***** Selection

The Rugby Rural District was a former rural district in Warwickshire, England. The district covered the rural areas surrounding the town of Rugby, where the district council was based, but did not include Rugby itself which was administered separately.

The district was created in 1894. In 1932 its boundaries were significantly altered. The district was expanded to include the whole of the abolished Monks Kirby Rural District, parts of the abolished Foleshill Rural District and parts of the abolished Nuneaton Rural District. It also briefly included Bulkington, but in 1938 this merged with the Bedworth Urban District. At the same time it lost some territory as Rugby's town boundaries were expanded.

On 1 April 1974 the district was abolished and merged with the Rugby municipal borough (which covered the town of Rugby) to form the present Borough of Rugby.

**********
***** Dataset excerpt

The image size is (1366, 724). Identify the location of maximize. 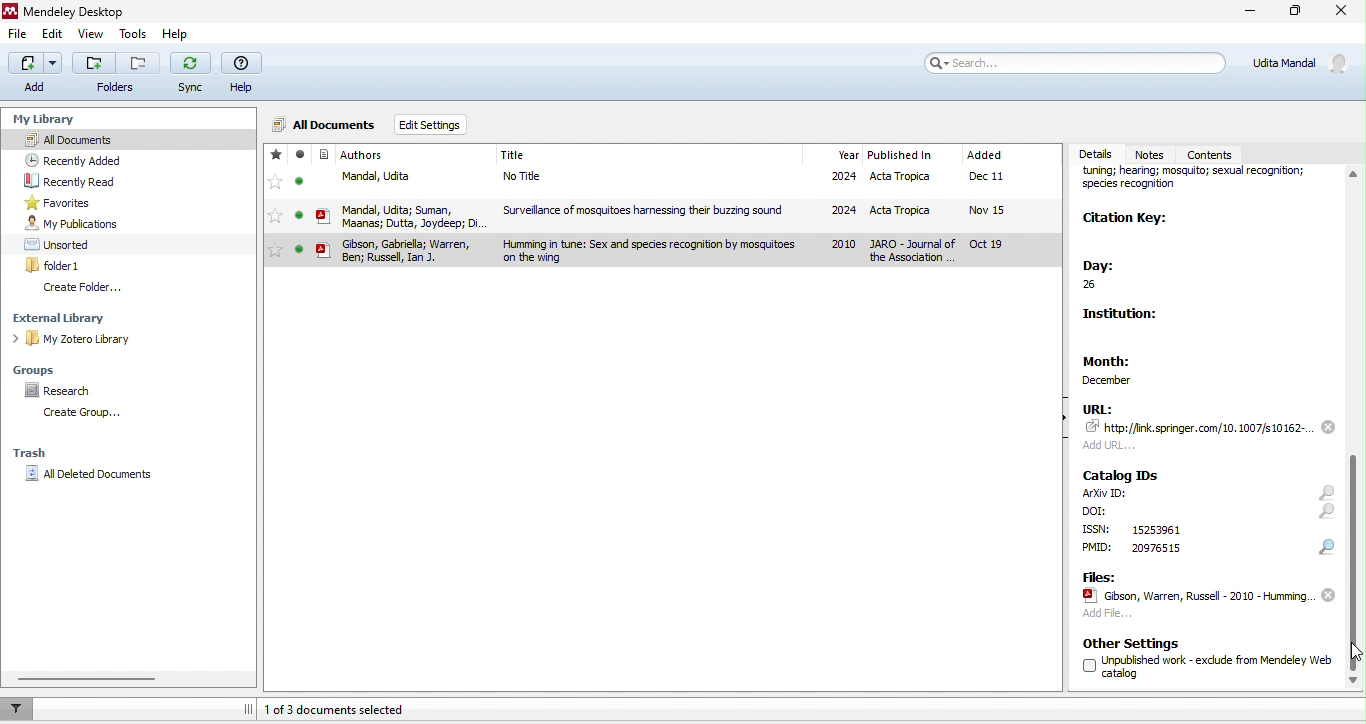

**********

Exercise tasks
1. Please reproduce the part of the passage on the Rugby Rural District that opens with the words containing "The Rugby Rural" and closes with "was administered separately.".
2. Answer these questions from the passage on the Rugby Rural District:
(a) In what year was the district created?
(b) With which urban district did Bulkington merge in 1938?
(c) On what date was the district abolished?

Correct answers
1.
The Rugby Rural District was a former rural district in Warwickshire, England. The district covered the rural areas surrounding the town of Rugby, where the district council was based, but did not include Rugby itself which was administered separately.

2.
(a) 1894
(b) The Bedworth Urban District
(c) 1 April 1974